## [Excerpted text]
■ ■ ■ ■

CWU MEMBERS, like all of us, are facing a cost-of-living crisis caused by an economic system based on the extraction of wealth, a system that enables oil and gas companies such as Shell and BP to post record profits while our members face a 54 per cent increase in their energy bills.
Our members have worked tirelessly throughout the Covid pandemic keeping our country connected and delivering huge quantities of mail on levels never seen before.
Employers need to recognise our members’ role and commitment during this past period and must provide financial stability in upcoming pay negotiations to combat the cost-of-living crisis.
This, however, will not be enough. Immediate emergency support from both the Westminster and Scottish governments is also required to get money into workers’ pockets now — but the full solution we need is economic system change, otherwise we will go from the current crisis into the next.
That’s why the CWU is supporting Community Wealth Building initiatives across the UK, including the ambitious programme under way here in Scotland at Labour-run North Ayrshire Council.
Our union believes that Community Wealth Building must become the main approach to local economic development adopted by Labour council groups across Scotland and the rest of the UK, ensuring more of our economy is democratically and socially owned.
North Ayrshire’s Community Wealth Building approach, led by socialist leader Joe Cullinane, demonstrates that another economy is possible if ambitious councils, working alongside other public anchor institutions, use the economic levers available to them to support the economic regeneration of their communities.

■ ■ ■ ■

## [Supplied information]
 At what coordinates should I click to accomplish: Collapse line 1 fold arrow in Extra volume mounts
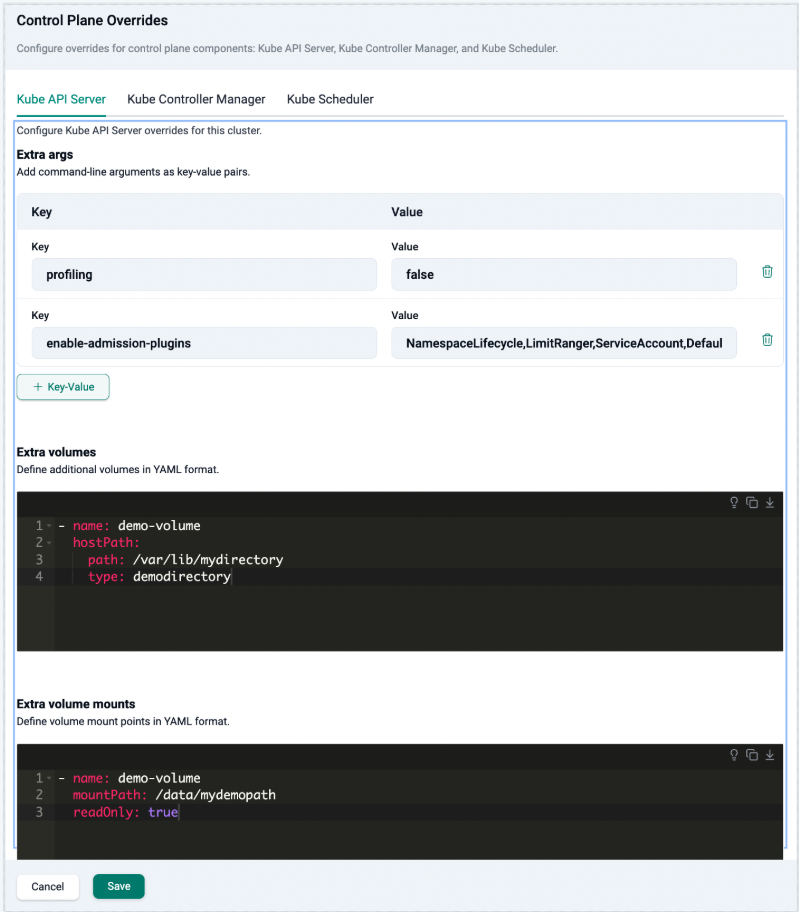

■ ■ ■ ■

Reproduce the Community Wealth Building text from "Our union believes" to "of their communities.", substituting "local councils" for "Labour council groups".

## [Task answer]
Our union believes that Community Wealth Building must become the main approach to local economic development adopted by local councils across Scotland and the rest of the UK, ensuring more of our economy is democratically and socially owned.
North Ayrshire’s Community Wealth Building approach, led by socialist leader Joe Cullinane, demonstrates that another economy is possible if ambitious councils, working alongside other public anchor institutions, use the economic levers available to them to support the economic regeneration of their communities.